El alemán que aprovechó el telégrafo (y las palomas) para hacer correr las informaciones
Julio Reuter creó la que actualmente es una de las agencias de noticias más importantes del mundo
Si hablamos de Israel Beer Josaphat es probable que este nombre no nos diga nada, pero si hacemos referencia a Paul Julius Reuter –su otra identidad– el apellido nos sonará. En efecto, el judío alemán Reuter fue el fundador de la agencia de noticias que lleva su nombre y que hoy en día es una de las más importantes del mundo. Hijo de un rabino local de Kassel, antes de los treinta se convirtió al cristianismo y se casó con la hija de un banquero berlinés. Previamente a todo esto, ya había tenido su primera experiencia bancaria cuando la familia lo envió a Göttingen para trabajar en una entidad financiera propiedad de su tío. El trabajo en el banco no le satisfacía mucho, pero, si más no, la presencia en la Baja Sajonia le serviría para conocer a un personaje fascinante como era Carl Friedrich Gauss, conocido como el Príncipe de las Matemáticas, pero también físico y experimentador en transmisión de impulsos eléctricos. De momento, este último ámbito fue solo una curiosidad, pero la semilla había sido sembrada.
Paul Julius Reuter Empresario de la información
- 1816-1899
En 1847, ya instalado en Berlín, convertido al cristianismo y casado, se asoció con Joseph Stargardt para quedarse con la propiedad de una librería que incluía una pequeña editorial. En esta aventura tuvo el apoyo financiero de su suegro banquero. Poco después, durante la Revolución de Marzo alemana (1848-1849), la editorial publicó algunos textos con tendencias democráticas que no gustaron mucho al poder, unos hechos que desembocaron en una persecución legal y la huida hacia París. En la capital francesa, Reuter encontró trabajo en la agencia de noticias –la primera del mundo– que había montado en 1835 el escritor y traductor Charles-Louis Havas. Esta agencia primigenia evolucionaría más tarde hacia la central de medios Havas y también hacia la prestigiosa agencia France Presse.

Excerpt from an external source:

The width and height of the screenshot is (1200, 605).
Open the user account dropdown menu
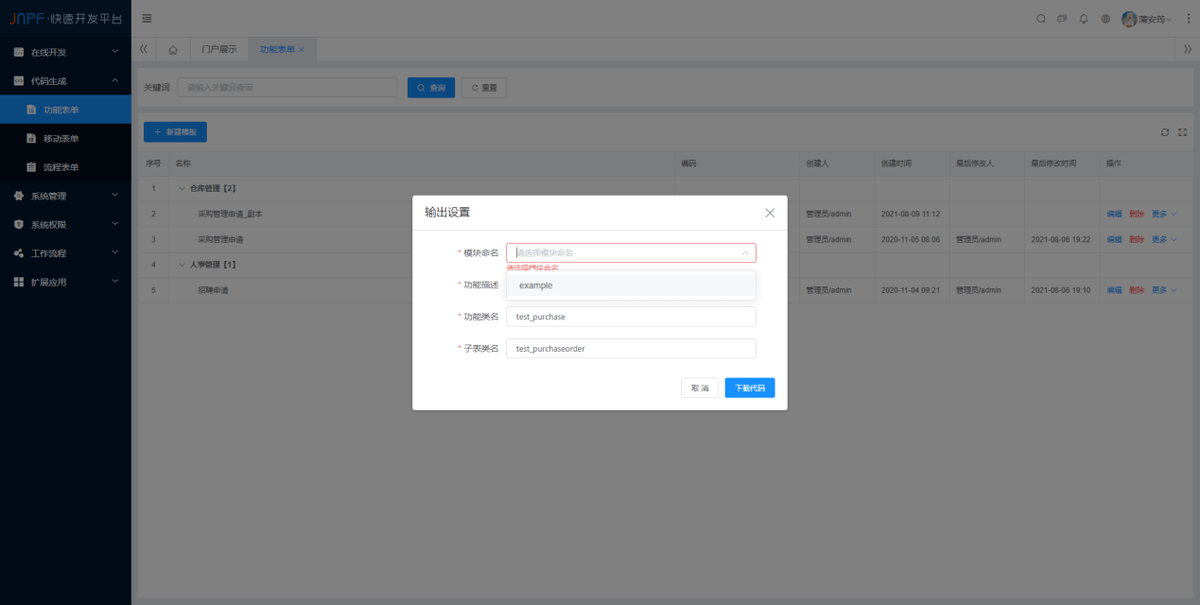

Después de trabajar un año en Havas, Reuter pensó que ya había aprendido lo suficiente y, cuando se enteró de que en Prusia se había inaugurado una primera línea telegráfica entre Berlín y Aquisgrán –una de las pioneras del continente–, le faltó tiempo para volver a su país y organizar su propia agencia de noticias. El recuerdo de lo que había aprendido de Gauss sobre impulsos eléctricos le permitió comprender que la telegrafía sería el futuro en el mundo de la información. Poco después, en 1850, en Francia inauguraron una línea entre París y Bruselas, y Reuter pensó que le sería muy útil para ampliar la base de clientes –por el momento, la mayoría ubicados en Aquisgrán, donde tenía la sede.
El problema para hacer efectivo su propósito era que entre su ciudad y Bruselas no existía ningún tipo de comunicación telegráfica, de modo que tuvo que idear cómo cubrir este hueco. La respuesta vino de los métodos tradicionales, de modo que estableció un puente de comunicación entre las dos ciudades a través de un equipo de cuarenta y cinco palomas mensajeras. Las palomas eran tan eficientes que las informaciones que transportaban llegaban antes que las del tren correo, y esto suponía una ventaja crítica cuando se trataba de cotizaciones de la Bolsa de París. En los años posteriores, Europa se fue llenando de cables y las posibilidades de Reuter se multiplicaron; uno de aquellos enlaces fue clave, porque unió el continente con las Islas Británicas.
Una de las principales compañías fabricantes de líneas telegráficas era la Telegraphenbauansalt von Siemens & Halske, una firma que había puesto en marcha Werner von Siemens (de quien hablamos hace poco más de cuatro años), y que más tarde se transformaría en la multinacional conocida por todos. Fue precisamente Siemens quien recomendó a Reuter instalar en Londres el centro neurálgico de sus negocios de comunicaciones. Fruto de este consejo, nuestro protagonista creó la firma Telegraphic Office, que después pasaría a llamarse Reuter's Telegram Company (1865). Si inicialmente se dedicó a los telegramas comerciales, muy pronto ampliaría sus servicios a la distribución de noticias que hacía llegar al continente europeo.
El volumen que adquirió la agencia le permitió, en 1869, tirar su propio cable transoceánico, para no depender de infraestructuras de terceros. Esta iniciativa fue fundamental para conquistar el mercado americano. Hasta el momento de su muerte no dejó de reinar en el mundo de las comunicaciones. Hoy en día, la agencia que fundó Reuter forma parte del conglomerado Thomson-Reuters, tiene sede en Nueva York y en Londres e ingresa anualmente unos 7.500 millones de dólares (todo el grupo).